CRISI-ADAPT II: free downscaled climate projection layers

CRISI-ADAPT II project had as one of its main purposes to develop coherent, reliable and usable downscaled climate projections from the last CMIP6 in order to construct the basis for efficient support to climate adaptation and decision making of the related stakeholders. These projections were obtained with also the purpose to be freely available for further use in subsequent studies and, hence, foster adaptation to climate change in more areas.

For further details, find here a brief of the methodology followed:

                                                                                     Methodology

Information provided by 10 models belonging to CMIP6 have been included. Each model has a historical archive, from 01/01/1950 to 31/12/2014 and 4 future scenarios (ssp126, ssp245, ssp370 and ssp585) ranging from 01/01/2015 to 31/12/2100. The relation of the selected models is detailed in the next Table: 

Table. Information about the ten climate models belonging to the 6 Coupled Model Intercomparison Project (CMIP6) corresponding to the sixth report of the IPCC. Models were supplied by the Program for Climate Model Diagnosis and Intercomparison (PCMDI) archives. 

Since the case studies are distributed among Portugal, Spain, Italy, Malta and Cyprus, a grid covering the whole Mediterranean area, between latitudes 30°N and 50°N and longitudes between 15°W and 40°E, has been chosen for the study. The atmospheric variables available from CMIP6 are wind, temperature, humidity and rainfall at a daily timescale and sea level rise at a monthly timescale. However, it is possible simulate sub-daily rainfall (e.g. for the sector of Flooding and Emergency Response) thanks to the index-n method (Monjo et al. 2016). Other variables such as fog and wave height requires to be obtained from model post-processing. 

In addition to these models, information has also been combined to the ERA5-LAND, which has a resolution of 0.07°×0.07°. For each climate variable simulated by the CMIP6 models, a statistical downscaling was applied according to seven steps:  

1. Firstly, as a reference field, a purely geo-statistical downscaling of the original Era5-Land grid (0.07°×0.07°) was performed for each variable to a 1km×1km grid, using linear stepwise regression with topological and geographical parameters (altitude, latitude, longitude and distance to the Atlantic Ocean and Mediterranean Sea), and bilinear model for the residual errors. 

2. For all models and their corresponding scenarios, the average values for the study area have been calculated for the periods 1981-2010, 2021-2050 and 2071-2100 and their rate of variation between the periods 2071-2100 and 2021-2050.  

3. The model scenario with the highest rate of variation and the model scenario with the lowest rate of variation have been chosen to range future variations of the variables.

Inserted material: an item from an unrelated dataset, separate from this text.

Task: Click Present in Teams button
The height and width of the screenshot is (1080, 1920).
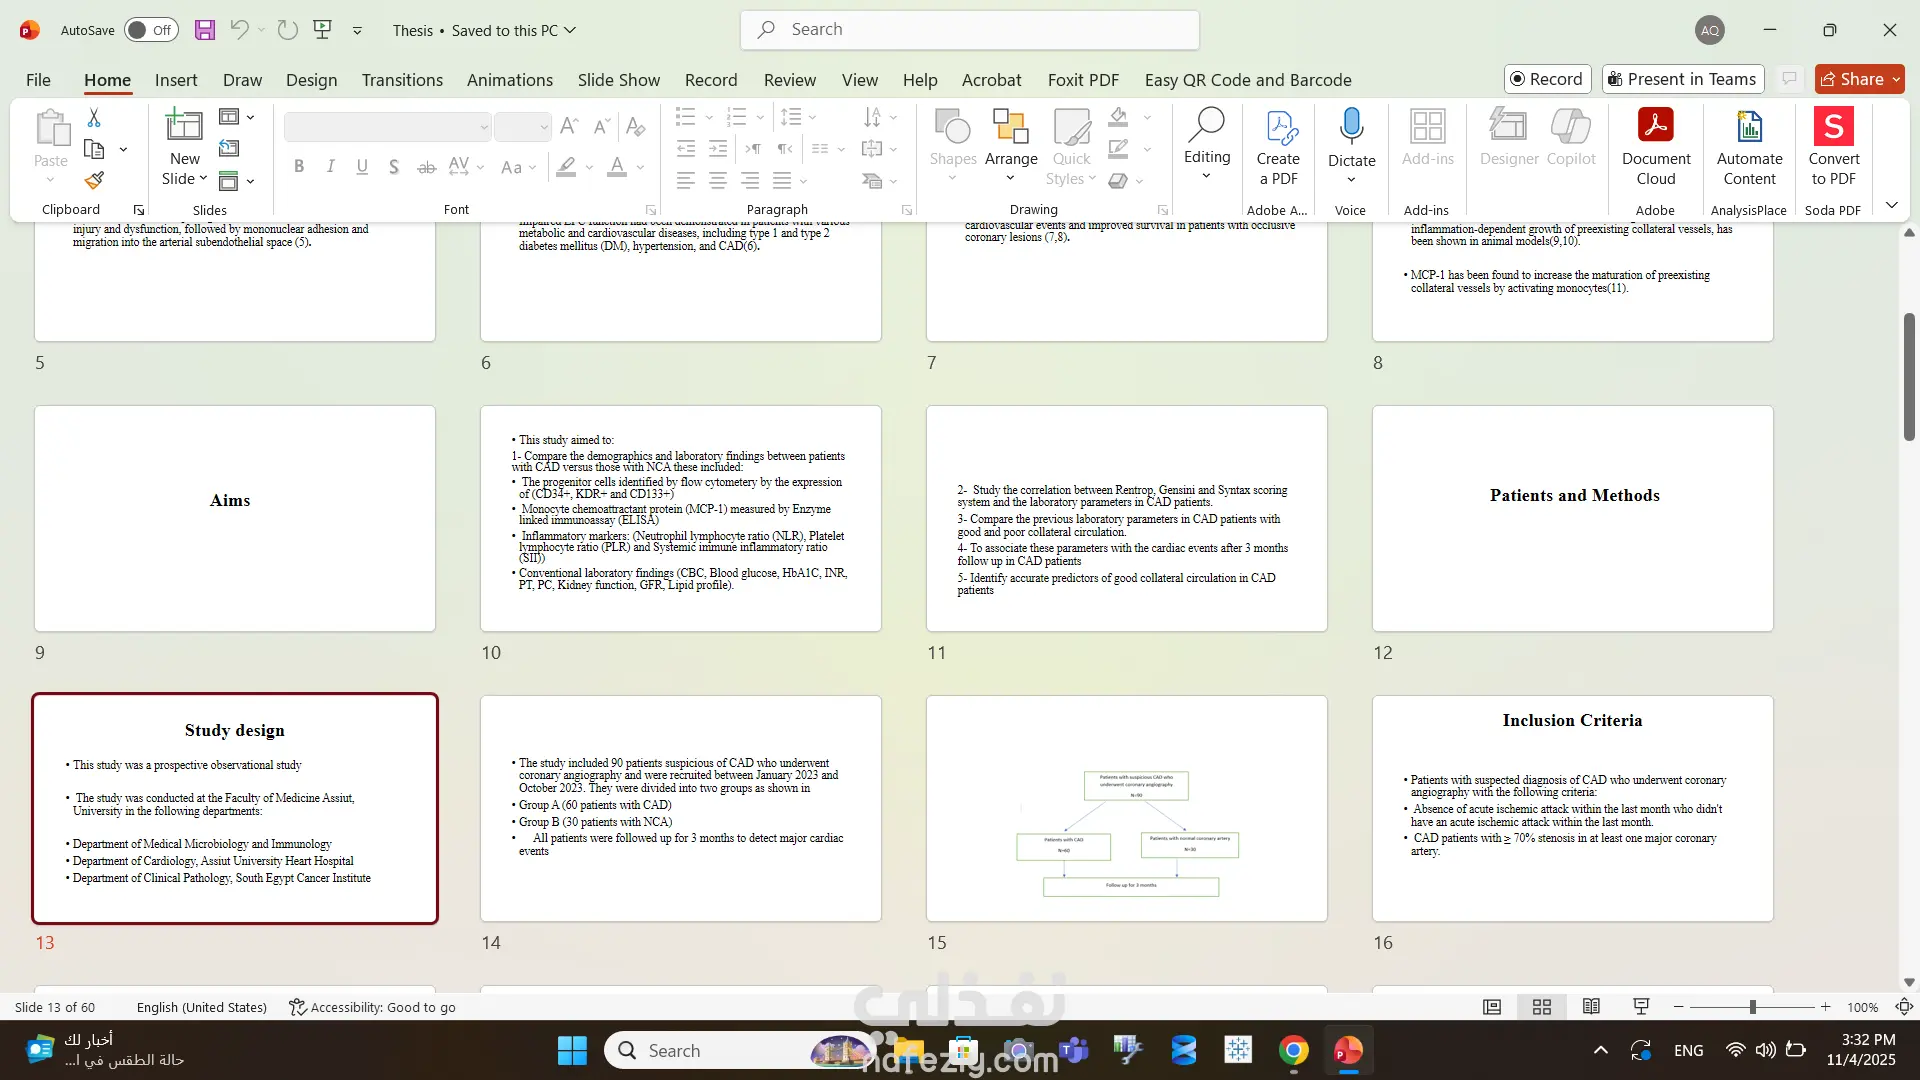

Quantiles 90th, 50th and 10th scenarios have been called Upper, Medium and Lower, respectively. 

4. For these scenarios, Upper, Medium and Lower, the empirical values corresponding to the return periods of 5, 10, 20 and 30 years for the periods 1981-2010, 2021-2050, 2046-2075 and 2071-2100 have been calculated for each grid point in the model. 

5. Once the above results were obtained, an interpolation to a grid of 1km×1km was performed using the bilinear method. 

6. Then, the increment or difference with respect to the same return periods of the period 1981-2010 has been calculated for each period of 30 years (2021-2050, 2046-2075 and 2071-2100) and for each return period. Relative increment (instead of absolute increment) was considered for some variable such as precipitation and wind. 

7. Finally, the absolute o relative increment of each scenario and return period (step 6) was added to the reference values of each variable (step 1), obtaining climate scenarios in a 1km×1km grid (see for instance Figure 8). This entire process, applied to return-period values, is an empirical quantile mapping by increment from reanalysis (Monjo et al. 2013).